Your instructions. Leave out all pictures while you copy the lines exactly from the one with "Open the Details button" through the last line of the listing.

Data for this exercise.
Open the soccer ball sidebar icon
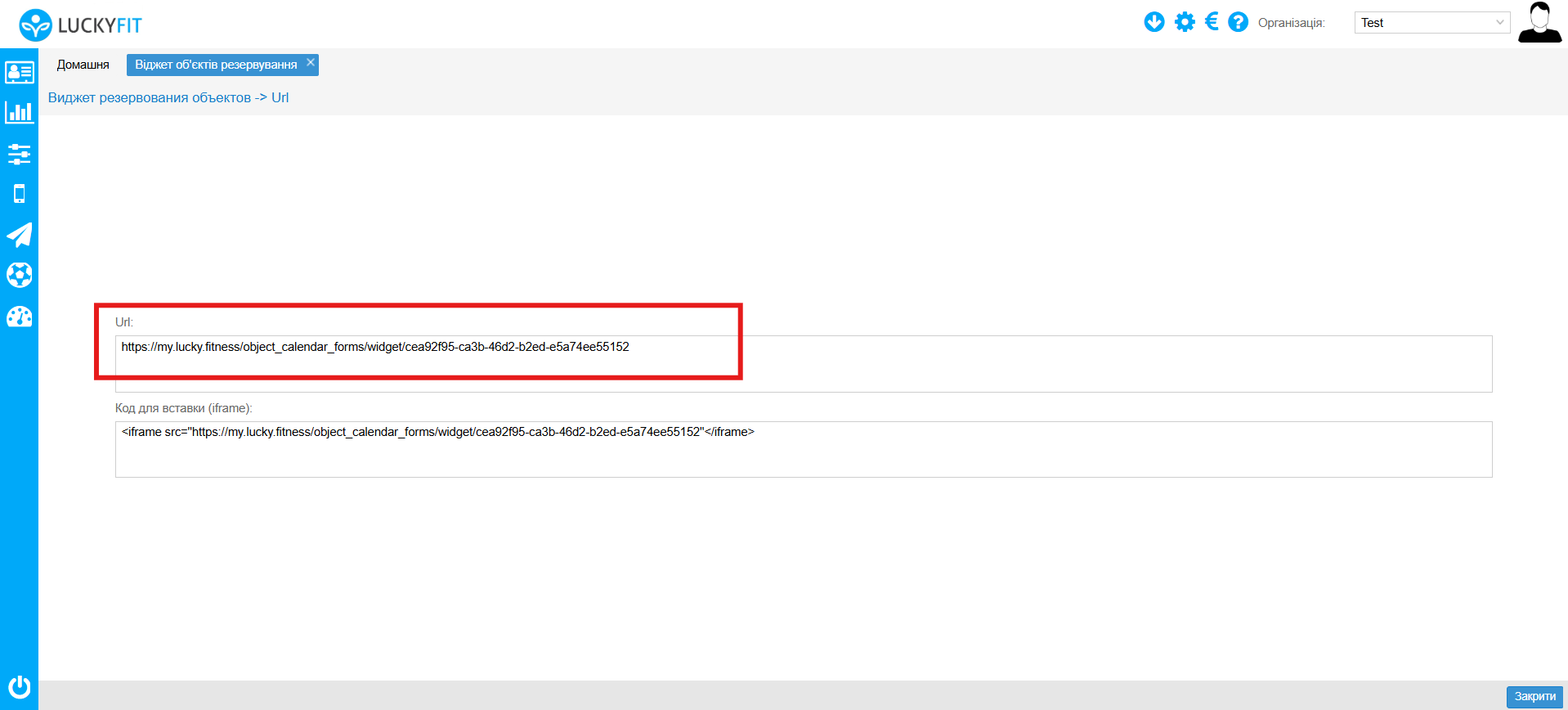 [19, 275]
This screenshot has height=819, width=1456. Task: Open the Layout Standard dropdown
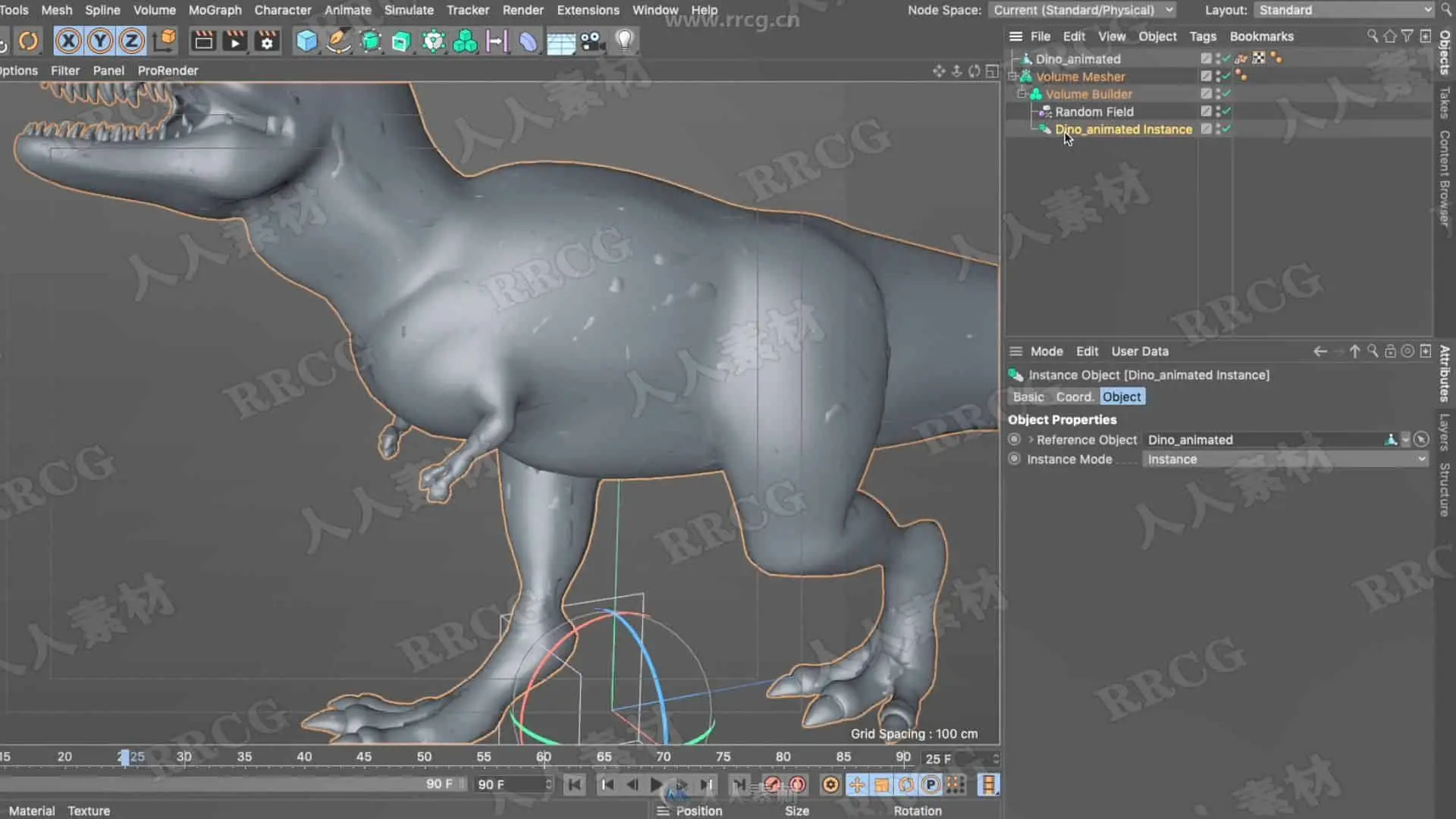point(1343,10)
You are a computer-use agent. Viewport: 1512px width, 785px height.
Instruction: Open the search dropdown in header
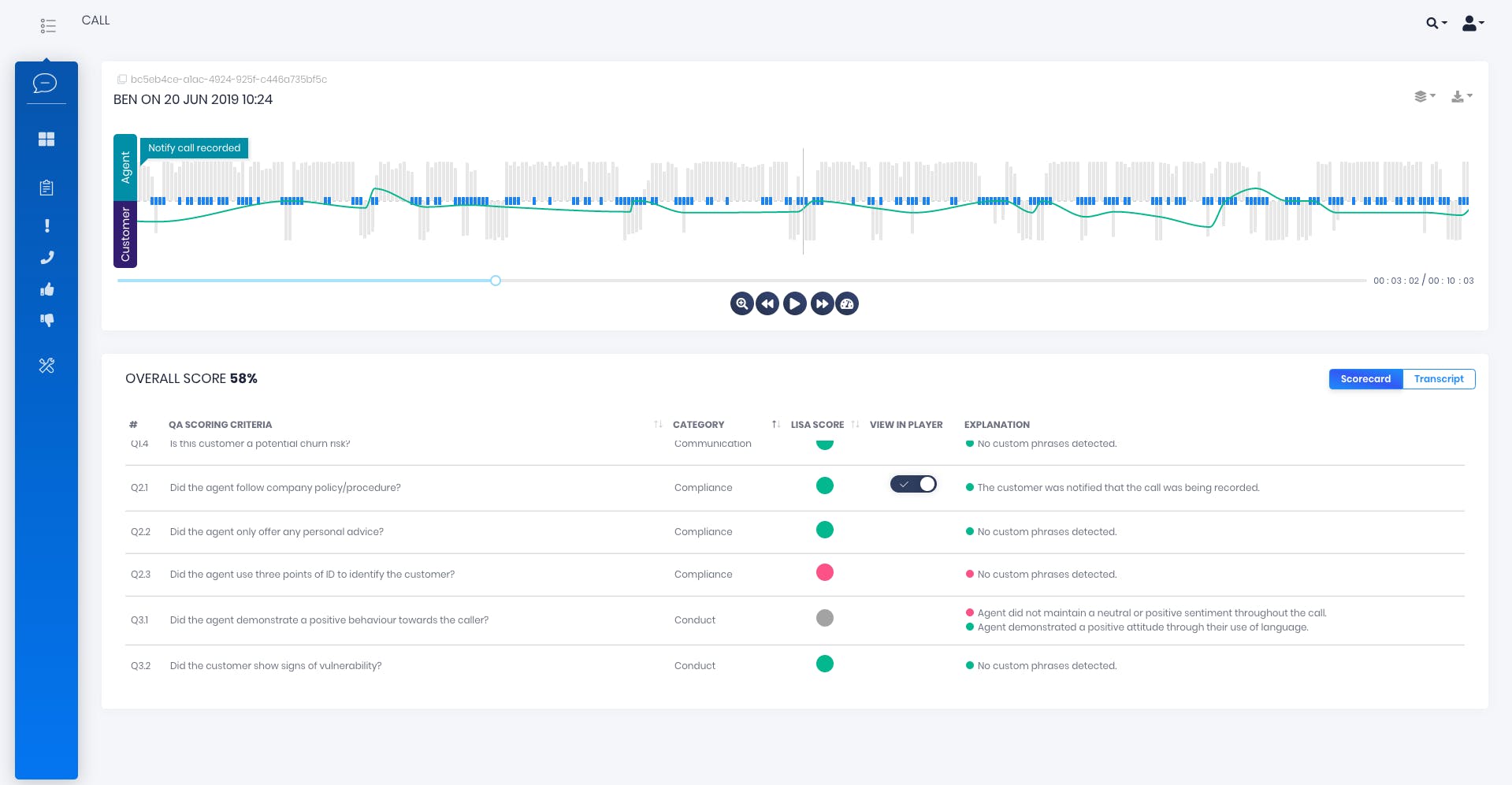click(x=1436, y=23)

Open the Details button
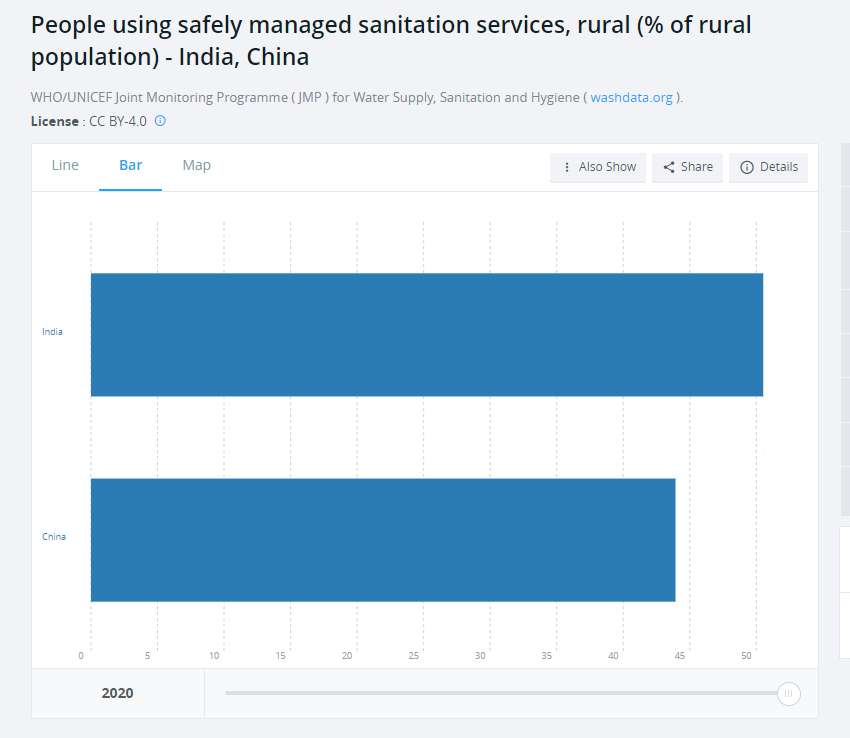pyautogui.click(x=768, y=168)
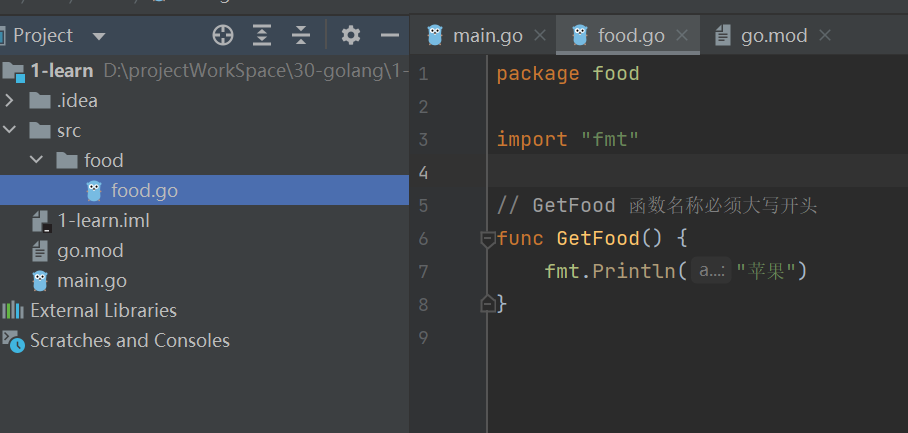The image size is (908, 433).
Task: Click the parameter hint before "苹果"
Action: [712, 271]
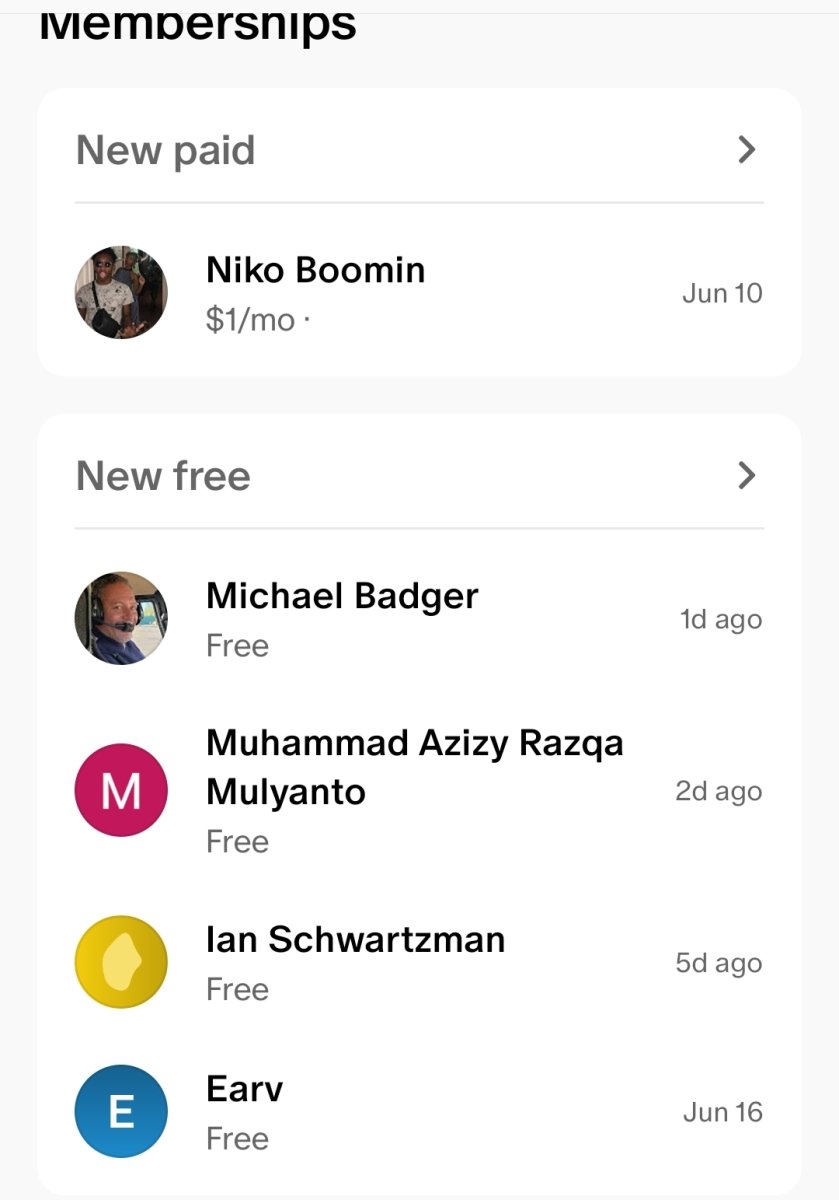Open Ian Schwartzman's member name

tap(355, 940)
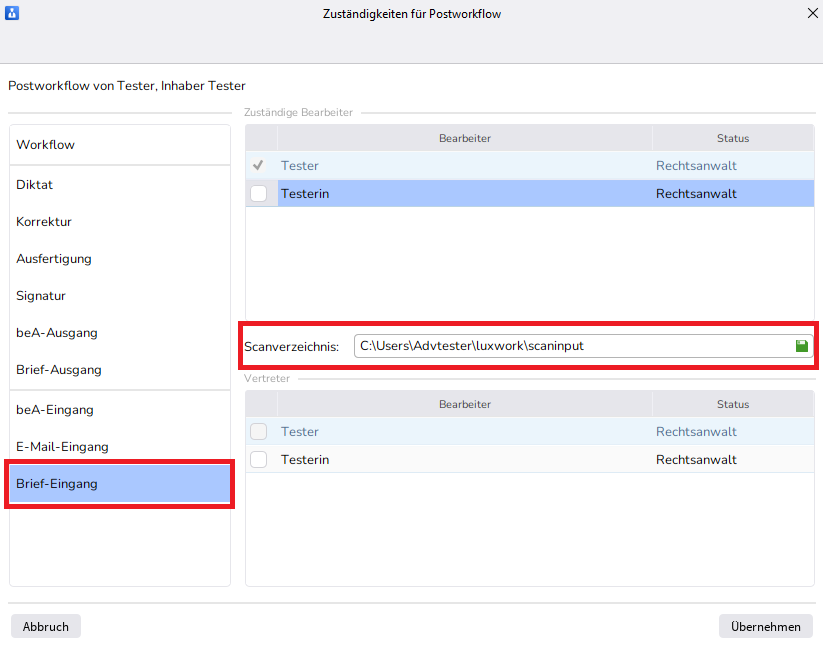The width and height of the screenshot is (823, 648).
Task: Select the Workflow entry in the sidebar
Action: point(45,145)
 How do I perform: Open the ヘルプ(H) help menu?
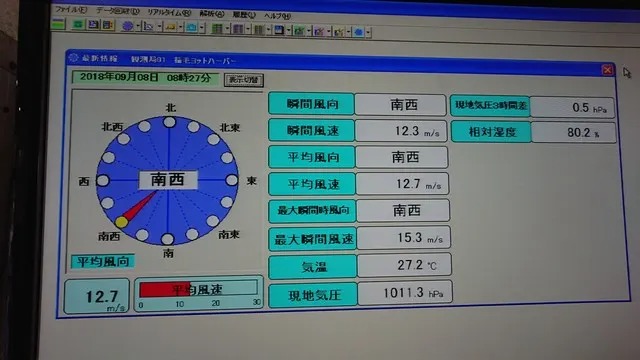277,16
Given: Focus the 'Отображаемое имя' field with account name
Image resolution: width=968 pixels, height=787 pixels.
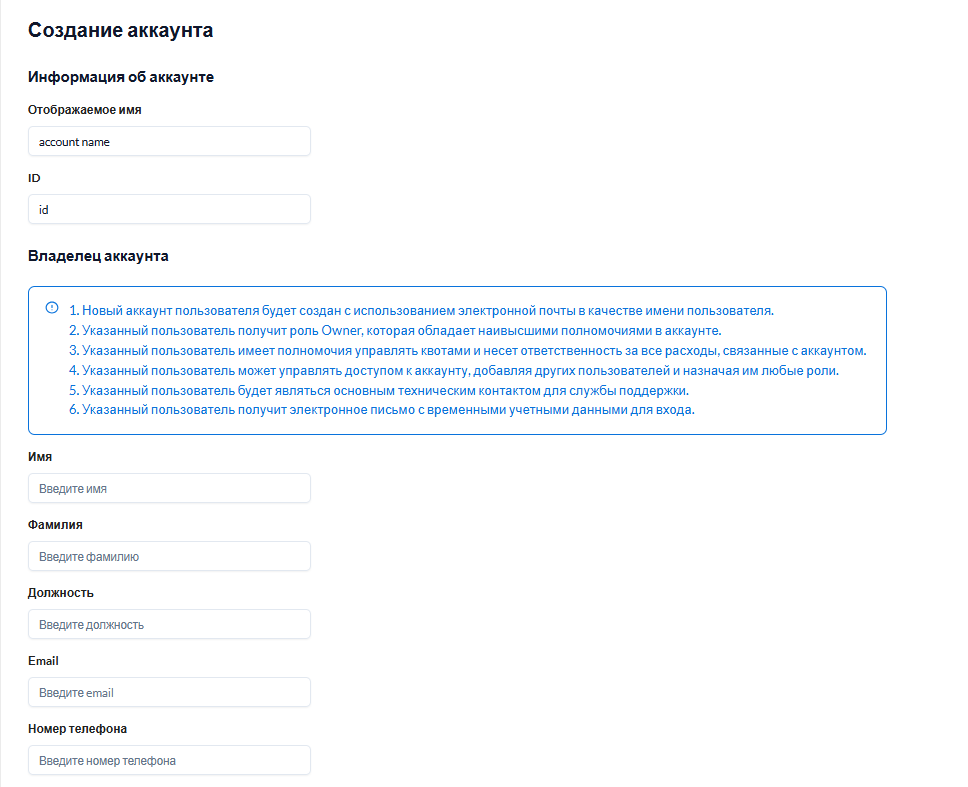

Answer for this exercise.
Open the Details button
pyautogui.click(x=768, y=168)
The image size is (908, 433).
Task: Click the parameter hint before "苹果"
Action: [712, 271]
Open Ian Schwartzman's member name

tap(355, 940)
The width and height of the screenshot is (823, 648).
Task: Select the Workflow entry in the sidebar
Action: point(45,145)
 How do I perform: Open the ヘルプ(H) help menu?
277,16
Given: Focus the 'Отображаемое имя' field with account name
Image resolution: width=968 pixels, height=787 pixels.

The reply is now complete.